Project Summary:
Motor learning is fundamental for humans to become proficient in daily activities, such as self-care, work, and
leisure. Two fundamental components of motor learning in humans, motor adaptation and skill learning, are
critical for acquiring new activities. For example, when learning a new sport, such as pickleball, one adapts
previously learned tennis skills (adaptation) while also learning components unique to the sport at hand (skill
learning). This proposal details a set of studies aimed at understanding the functional neuroanatomy of
these two learning processes. Converging evidence implicates a major role of posterior parietal cortex (PPC)

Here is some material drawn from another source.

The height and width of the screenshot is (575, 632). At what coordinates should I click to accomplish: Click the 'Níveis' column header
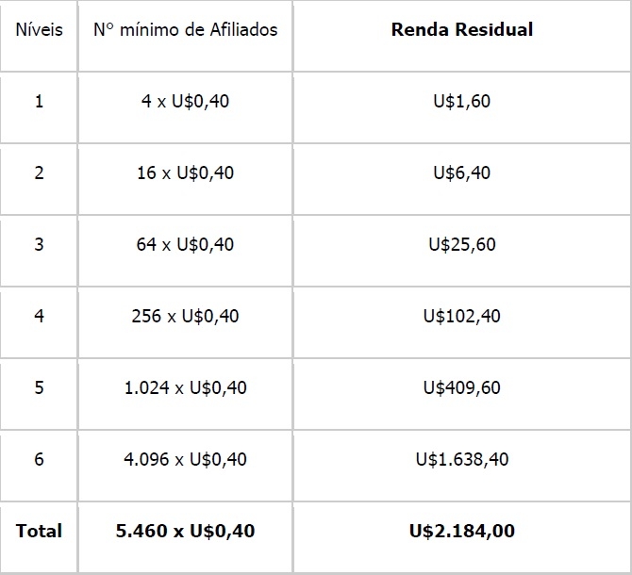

in visuomotor learning. We have previously shown that left, but not right, posterior parietal lesions in stroke
patients prevent motor adaptation with both the contralesional and ipsilesional arms, indicating that learning is
lateralized to the left hemisphere. This proposal will utilize two types of non-invasive brain stimulation (NIBS) in
humans to ask the following questions: Are there hemisphere-specific effects on the two types of motor
learning?, and can learning and/or transfer be facilitated by excitatory stimulation to posterior parietal
cortex? We will examine interlimb transfer of learning as a reflection of consolidation of effector-independent
motor memories. Our overarching hypothesis is that HD-tDCS delivered exclusively to the left PPC will facilitate
learning and/or transfer in each of the adaptation and skill learning tasks, and that this facilitation will be plausibly
attributable to motor consolidation between trials. We will test these hypotheses through three aims that address
1) whether anodal high-definition transcranial direct current stimulation (HD-tDCS) delivered to left, but not right,
posterior parietal cortex will facilitate visuomotor adaptation and interlimb transfer in both arms, 2) whether
anodal HD-tDCS delivered to left, but not right, posterior parietal cortex will facilitate skill learning and interlimb
transfer in both arms, and 3) whether double pulse TMS delivered to the left, but not the right, PPC, either prior
to movement or during movement, will affect learning and transfer in both tasks. This last aim will help to elucidate
the mechanisms underlying posterior parietal cortex mediated learning. Our pilot data strongly support a
substantial effect of NIBS to the left PPC on distinct aspects of these two motor learning processes. The
information gained from this study should prove essential for the optimal translation of non-invasive
brain stimulation techniques to motor learning in rehabilitation. This proposal brings together the
complimentary expertise of two research programs: Dr. Sainburg has developed the proposed behavioral
paradigms, related software/hardware, and his team has expertise in the neural basis of motor control, learning,
and lateralization. Dr. Tunik studies the neural foundations of visual-motor coordination for upper limb
movements. His team has specific expertise in the brain stimulation techniques proposed. Both teams have been
effectively working together for over a year.